Harness has announced two new products designed to help organizations gain better insight into the costs and benefits of AI usage. The solutions address a growing problem within IT departments: AI is being deployed more frequently, but it is often unclear what those investments actually yield.
According to a Harness survey of engineering managers, 94 percent have not included cost metrics in how they evaluate software development, reports SD Times. As a result, there is a lack of visibility into whether AI tools contribute to higher productivity or, on the contrary, primarily generate additional costs.
The first new product, AI DLC Insights, focuses on software development. The solution tracks how many tokens developers consume via AI code assistants and links that data to concrete results, such as resolved bugs, pull requests, or new functionality. This allows organizations, for example, to determine how much AI capacity is needed to perform a specific task and whether that is more cost-effective than traditional development work.

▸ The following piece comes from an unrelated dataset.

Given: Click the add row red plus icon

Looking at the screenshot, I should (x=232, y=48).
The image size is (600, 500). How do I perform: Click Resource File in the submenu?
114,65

Harness observes that developers are generating more and more code using AI, while some of it ultimately never makes it into production. The platform aims to reveal where AI investments actually lead to usable software and where money is wasted on unused code or inefficient processes.
The software supports multiple popular development tools, including GitHub Copilot, Cursor, Claude Code, and Windsurf. Additionally, costs and results are broken down by individual developers, teams, and business units. The platform also flags situations where token consumption increases without a corresponding rise in software production.
Insight into operational AI costs
In addition to development environments, Harness also aims to provide control over the operational costs of AI services. To that end, the company is introducing Cloud & AI Cost Management.
This solution consolidates AI spending from various vendors into a single overview. This allows organizations to track costs for services from providers such as OpenAI, Anthropic, AWS Bedrock, and Google Vertex AI. According to Harness, this overview is often missing, meaning that finance departments receive invoices but struggle to assess which applications add value.
The platform links expenses to specific AI agents, workflows, teams, and business units. This makes it clear which applications are working efficiently and which ones are actually incurring high costs without demonstrable results.
The solution also includes features for budget management and cost monitoring. Organizations can set limits for teams or projects and receive alerts when spending rises unexpectedly. This is intended to prevent a new AI application from quietly leading to a sharply rising bill.
According to Trevor Stuart, senior vice president at Harness, the biggest problem right now isn’t the level of AI spending itself, but the lack of insight into its return on investment. With the new products, the company aims to help organizations manage AI investments in the same way they manage cloud costs: based on measurable results rather than assumptions.